ASSIGNMENT: Given the entries below, would you transcribe exactly the lines starting at the one with "Task: Click the ACME logo icon" and ending at the one with "Task: Close the Boost popup dialog", both kept, pictures omitted, nothing extra?

EXTRACTED INFORMATION Start Marker

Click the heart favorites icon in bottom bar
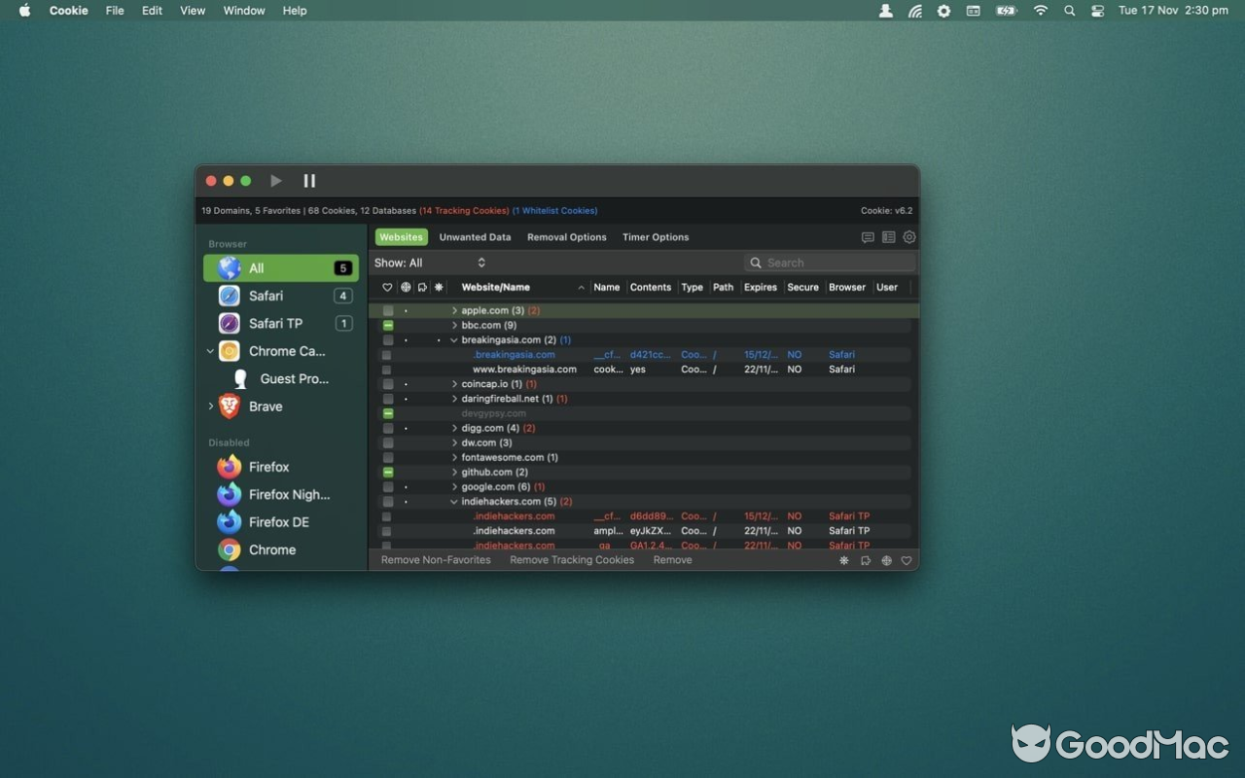Image resolution: width=1245 pixels, height=778 pixels. [907, 560]
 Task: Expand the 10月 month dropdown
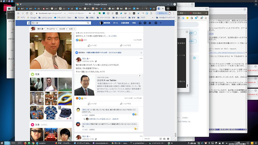[72, 29]
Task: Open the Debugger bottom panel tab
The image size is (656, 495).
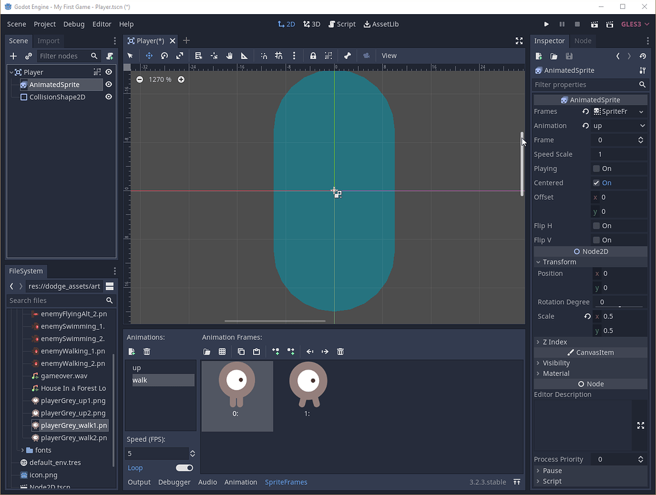Action: point(174,482)
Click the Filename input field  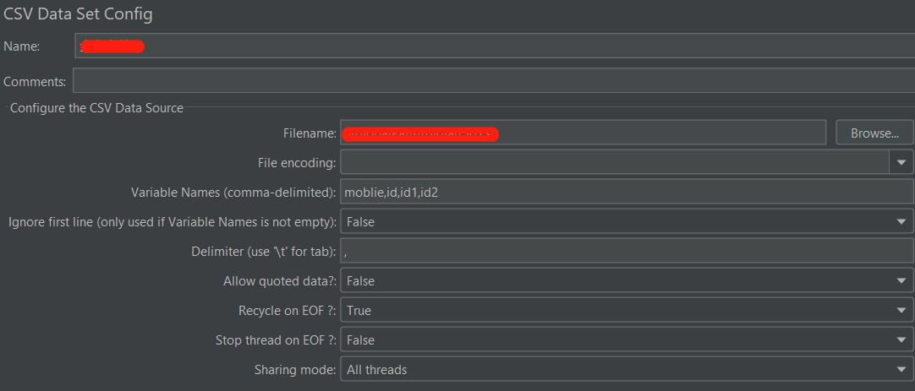(660, 133)
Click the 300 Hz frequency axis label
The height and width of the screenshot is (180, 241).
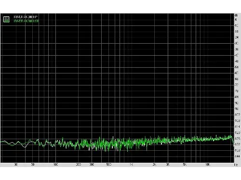pyautogui.click(x=92, y=165)
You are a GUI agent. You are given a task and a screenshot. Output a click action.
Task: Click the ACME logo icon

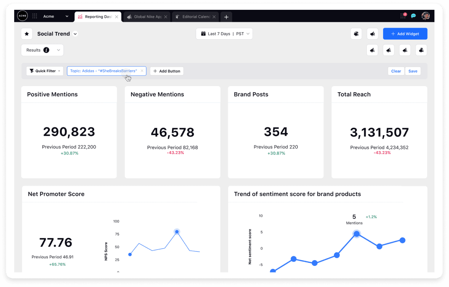[22, 16]
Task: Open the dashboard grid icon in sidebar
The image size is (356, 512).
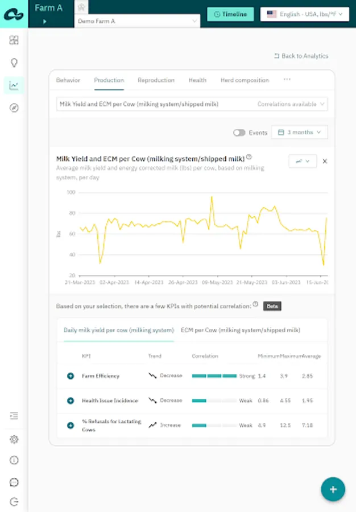Action: click(x=14, y=40)
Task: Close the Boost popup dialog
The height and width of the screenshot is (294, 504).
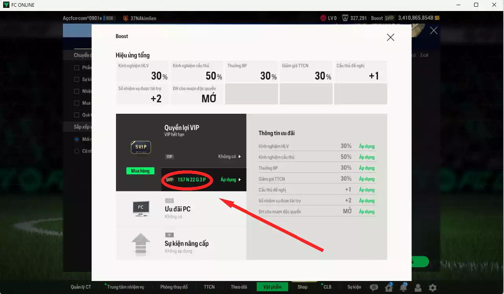Action: pyautogui.click(x=390, y=37)
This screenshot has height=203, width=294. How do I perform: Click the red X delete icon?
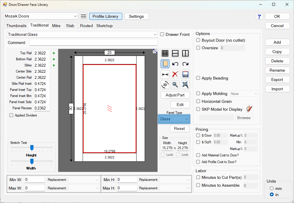tap(175, 74)
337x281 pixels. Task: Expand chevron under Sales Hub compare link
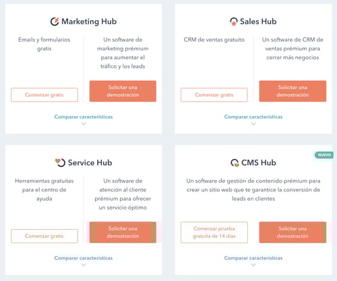[x=253, y=123]
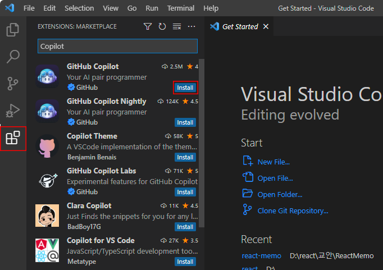Viewport: 383px width, 270px height.
Task: Open the react-memo recent project
Action: [262, 256]
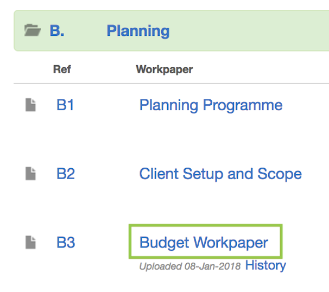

EXTRACTED INFORMATION End Marker

ANSWER AREA:
Task: Click the ACME logo icon

[22, 16]
Task: Open the dashboard grid icon in sidebar
The image size is (356, 512).
Action: click(x=14, y=40)
Task: Close the Boost popup dialog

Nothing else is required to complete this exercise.